Gold prices suffered a fourth loss in five sessions, then struggled for direction in electronic trading with the U.S. dollar extending earlier gains as the latest policy update from the Federal Reserve yielded no surprises. The U.S. central bank held interest rates steady — in a 2% to 2.25% range — and signaled that it will stay the course and move rates up at a gradual pace in coming months. In electronic trading, December gold was at $1,224.90 an ounce, seesawing between modest gains and losses shortly after the Fed statement. The contract had settled at $1,225.10, down $3.60, or 0.3%, for the session. It gained 0.2% Wednesday and trades roughly 0.7% lower for the week. Meanwhile, December wheat was 2 1/2 cents lower to $5.07 3/4.

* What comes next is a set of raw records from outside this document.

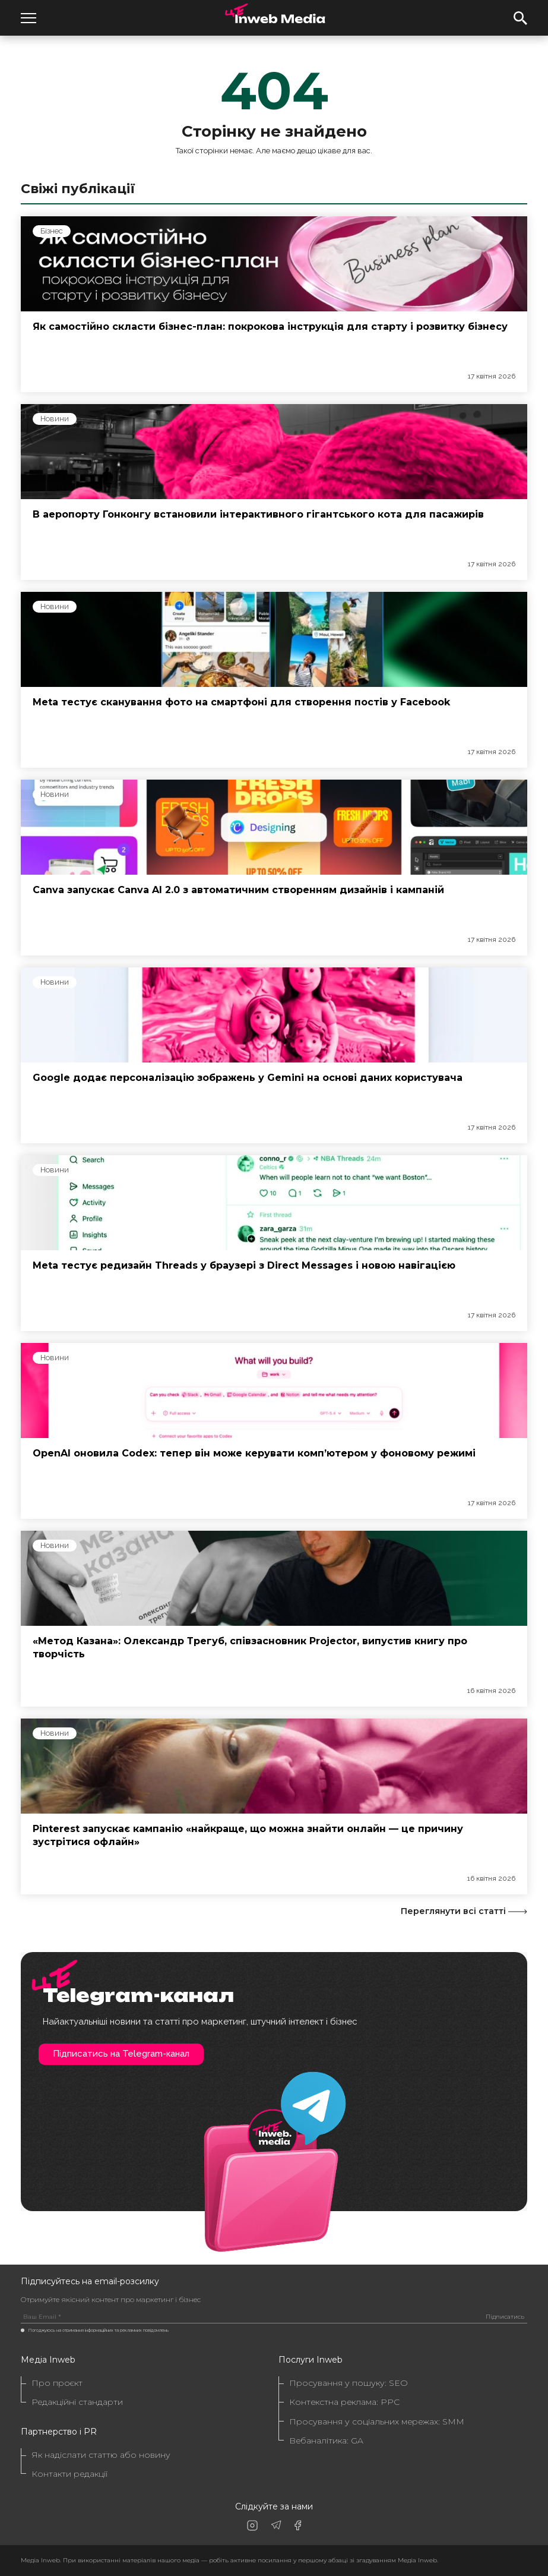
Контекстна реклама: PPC (344, 2402)
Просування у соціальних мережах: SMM (376, 2422)
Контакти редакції (69, 2474)
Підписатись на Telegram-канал (121, 2053)
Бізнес (51, 230)
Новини (54, 418)
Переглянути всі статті (464, 1911)
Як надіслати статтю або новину (100, 2455)
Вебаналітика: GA (326, 2441)
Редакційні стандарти (77, 2402)
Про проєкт (57, 2383)
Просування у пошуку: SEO (348, 2383)
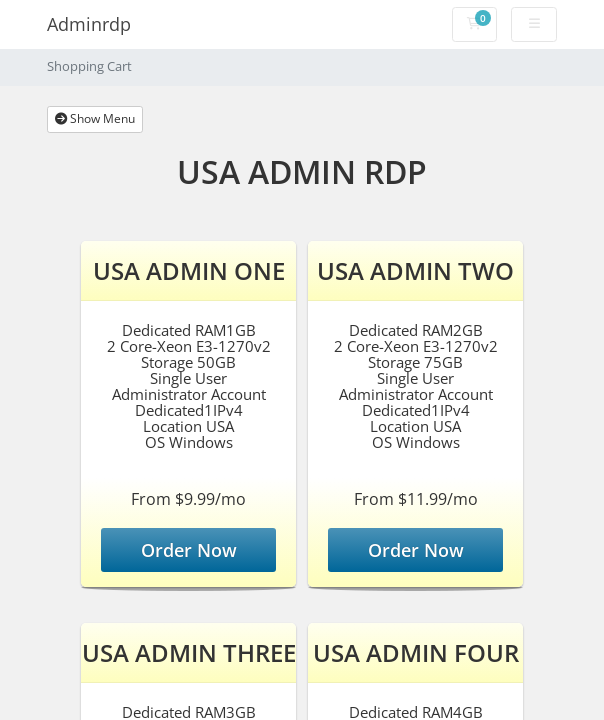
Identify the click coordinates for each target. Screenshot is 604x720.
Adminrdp (89, 24)
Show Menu (95, 118)
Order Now (189, 550)
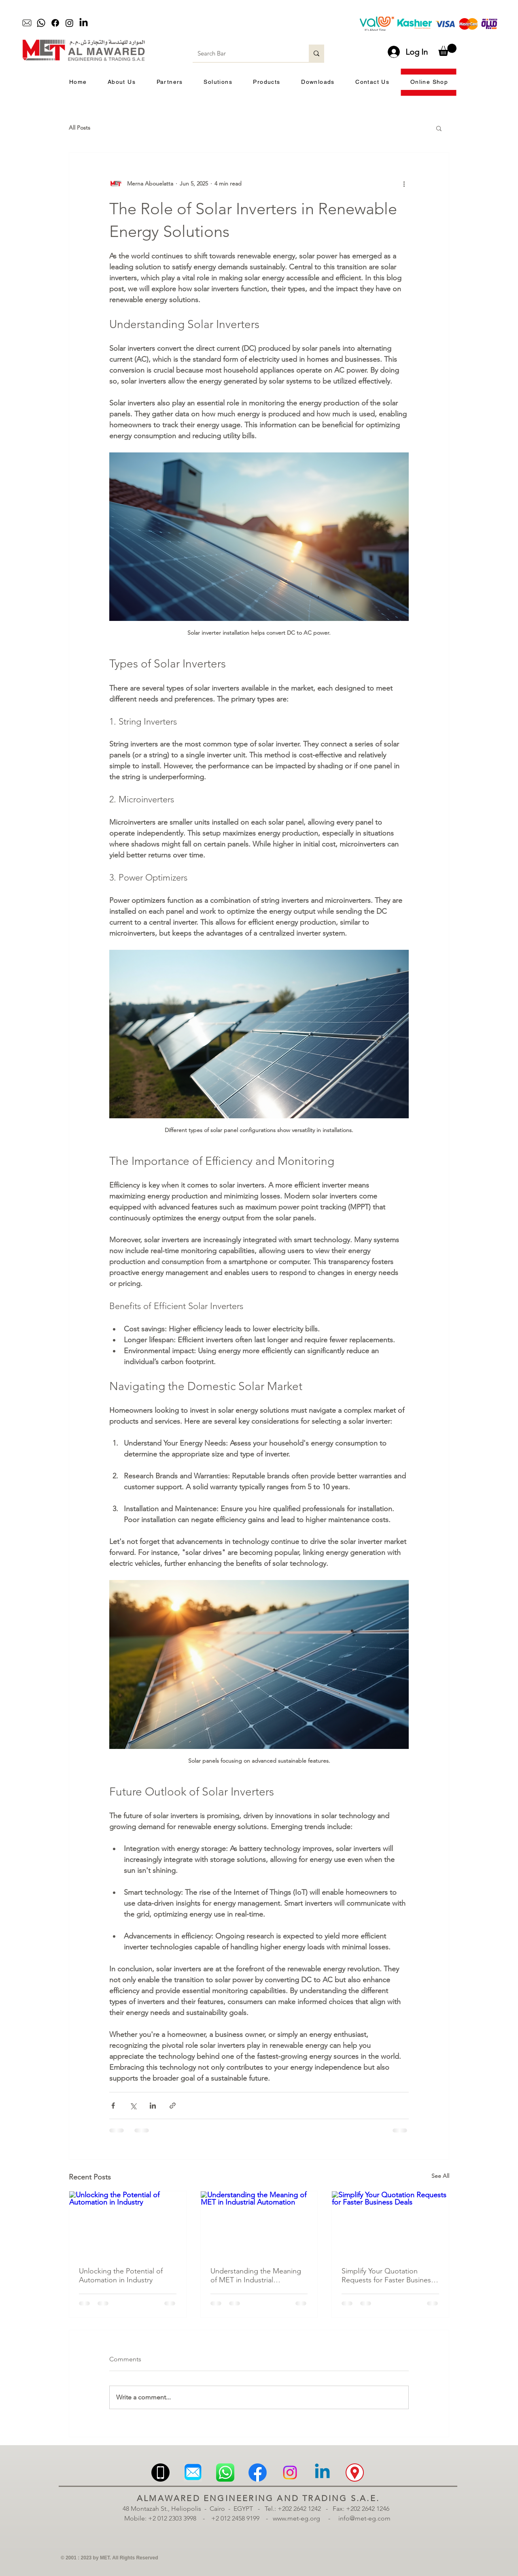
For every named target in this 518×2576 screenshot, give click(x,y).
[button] (447, 50)
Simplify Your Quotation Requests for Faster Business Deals (388, 2275)
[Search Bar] (244, 53)
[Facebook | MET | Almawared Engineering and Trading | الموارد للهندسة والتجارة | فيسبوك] (257, 2472)
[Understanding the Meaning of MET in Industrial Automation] (259, 2224)
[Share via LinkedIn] (153, 2105)
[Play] (205, 23)
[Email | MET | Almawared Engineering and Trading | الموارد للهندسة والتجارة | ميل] (193, 2472)
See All (440, 2175)
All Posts (79, 127)
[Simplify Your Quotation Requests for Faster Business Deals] (390, 2224)
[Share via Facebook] (113, 2105)
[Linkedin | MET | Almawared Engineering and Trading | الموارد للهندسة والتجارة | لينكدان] (322, 2472)
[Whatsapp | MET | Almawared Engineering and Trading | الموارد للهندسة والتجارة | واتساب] (225, 2472)
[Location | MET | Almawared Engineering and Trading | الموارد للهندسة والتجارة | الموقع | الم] (355, 2472)
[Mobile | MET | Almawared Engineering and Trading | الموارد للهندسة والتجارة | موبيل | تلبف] (160, 2472)
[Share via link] (172, 2105)
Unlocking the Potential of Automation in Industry (121, 2275)
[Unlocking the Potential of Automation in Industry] (127, 2224)
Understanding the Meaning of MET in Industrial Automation (255, 2275)
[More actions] (404, 183)
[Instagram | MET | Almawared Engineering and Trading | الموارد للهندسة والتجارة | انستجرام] (290, 2472)
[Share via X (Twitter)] (133, 2105)
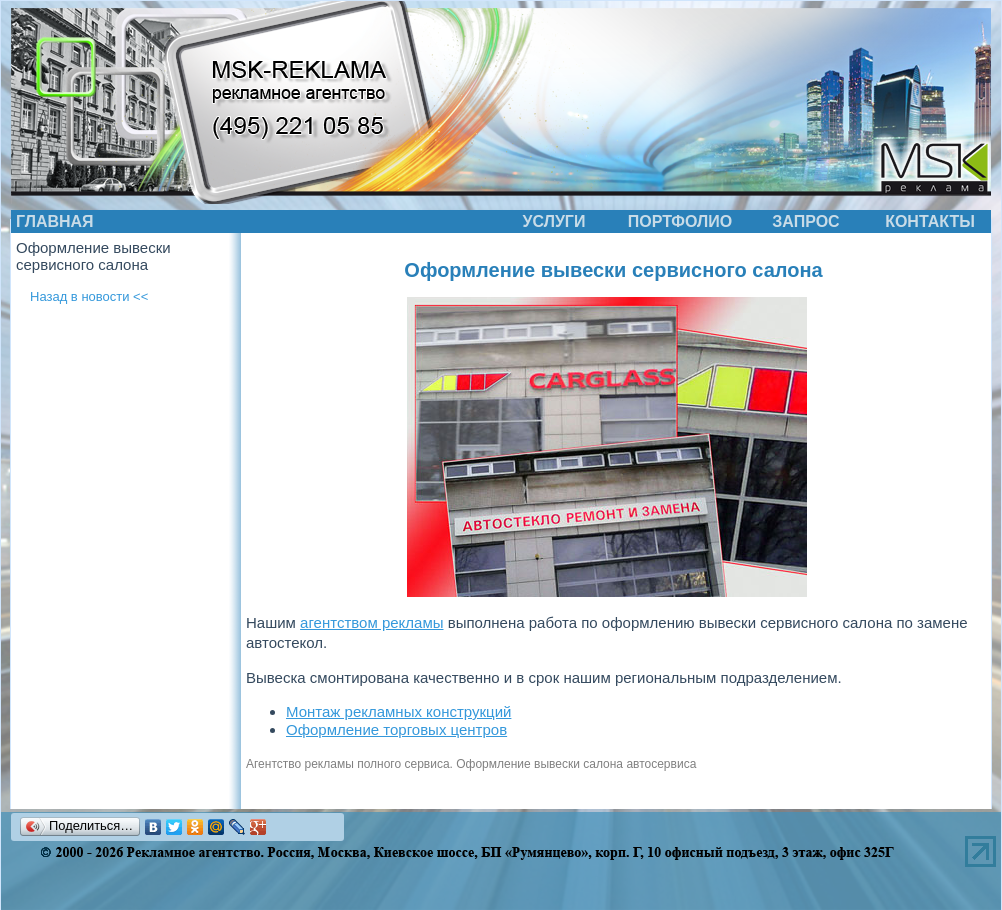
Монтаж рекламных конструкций (398, 711)
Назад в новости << (89, 296)
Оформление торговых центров (396, 729)
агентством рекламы (371, 622)
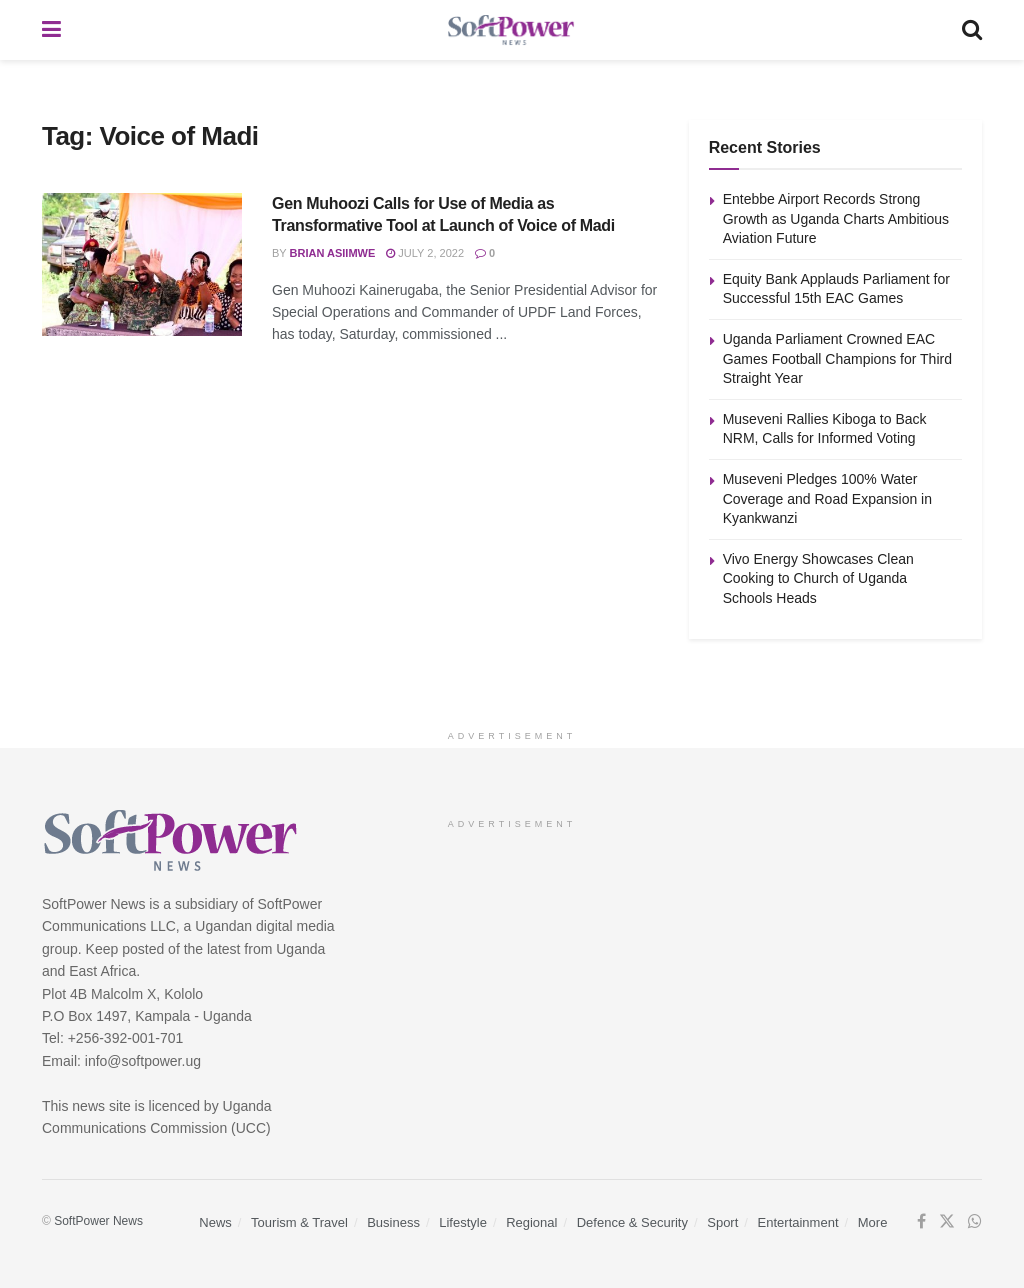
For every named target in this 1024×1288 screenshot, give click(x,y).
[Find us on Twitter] (947, 1222)
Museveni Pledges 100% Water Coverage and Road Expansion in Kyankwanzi (827, 498)
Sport (722, 1222)
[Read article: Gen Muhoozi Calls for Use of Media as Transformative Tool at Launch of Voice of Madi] (142, 264)
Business (393, 1222)
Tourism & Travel (299, 1222)
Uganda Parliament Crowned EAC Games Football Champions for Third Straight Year (837, 358)
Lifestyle (463, 1222)
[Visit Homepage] (512, 30)
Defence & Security (632, 1222)
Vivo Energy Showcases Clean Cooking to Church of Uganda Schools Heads (818, 578)
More (873, 1222)
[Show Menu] (51, 30)
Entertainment (798, 1222)
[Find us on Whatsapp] (975, 1222)
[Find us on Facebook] (921, 1222)
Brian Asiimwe (333, 253)
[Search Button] (972, 30)
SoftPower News (98, 1221)
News (215, 1222)
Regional (531, 1222)
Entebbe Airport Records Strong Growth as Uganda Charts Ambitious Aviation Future (836, 218)
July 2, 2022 (425, 253)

IRON ORE: 73.00s + 1.11 (December contract)

Oil Futures

A five-week rout for oil prices turned into a bear market for the U.S. crude benchmark, ending the longest bull run since 2015. West Texas Intermediate crude for December delivery on the New York Mercantile Exchange fell $1, or 1.7%, to settle at $60.67 a barrel, marking its ninth straight losing session and the lowest close since March. The close left the U.S. benchmark down 21% from its Oct. 3 peak, meeting a widely used definition of a bear market as a pullback of 20%. October marked a turnabout in the crude-oil market, which had rallied sharply in 2018, with gains fueled in part by fears that the Trump administration’s renewal of sanctions against Iran, bottlenecks in U.S. shale oil producing regions, and strong U.S. economic growth would tighten the oil market. WTI hit a nearly four-year high above $76 a barrel on Oct. 3, while Brent crude, the global benchmark, topped $86 a barrel. Brent is off more than 18% from its recent high.

Forex

The U.S. dollar jumped intraday as the Federal Reserve suggested that it would likely raise rates at its next meeting. The WSJ Dollar Index, which measures the U.S. currency against a basket of 16 others, rose 0.4% to 90.31. It was on track to snap a three-day streak of declines. The dollar hit a year-plus high ahead of the U.S. midterm elections as investors sought safety amid turmoil in other markets. It has pared some of its gains since. The dollar darted higher after the conclusion of the two-day Fed meeting. The central bank held interest rates steady but signaled that another rate increase was likely at the next meeting. Rising interest rates can make the greenback more attractive for yield-seeking investors.

European Markets

The Stoxx Europe 600 closed up 0.2% at 367.08, helped by gains in health-care stocks after solid results from AstraZeneca. There were notes of caution, however, with Germany’s DAX ending down 0.45% and France’s CAC 40 down 0.1%, as Wednesday’s boost after the U.S. midterm elections fades and attention turns to a Federal Reserve announcement at 1900 GMT. Interest rates are expected to stay on hold. The U.K.’s FTSE 100 outperformed, ending up 0.3%, as sterling fell, while AstraZeneca gained 4% after results and Coca-Cola HBC rose 5.1%. Spain’s Ibex 35 rose 0.1%, though renewed concerns about Italy’s budget pushed Italy’s FTSE MIB down 0.6%.

Asian Markets

Afternoon fades were again seen in Hong Kong, China and South Korea, while other stock markets in the region were able to maintain early strength. Japanese equities stood out throughout trading, helped by a rise in dollar-yen, with the Nikkei climbing 1.8%. South Korean and Hong Kong benchmarks were up more than 1% in the morning before late day weakness left the Kospi up 0.7%. Chinese stocks again lagged as benchmarks there finished lower on end-of-session weakness. It’s the only market to have closed lower, and those yet to wrap up trading are all higher following the post-election jump in the U.S. Hong Kong’s Hang Seng Index climbed 0.3%, while China’s Shanghai Composite Index bucked the trend, falling 0.2%, in its fourth consecutive session of declines.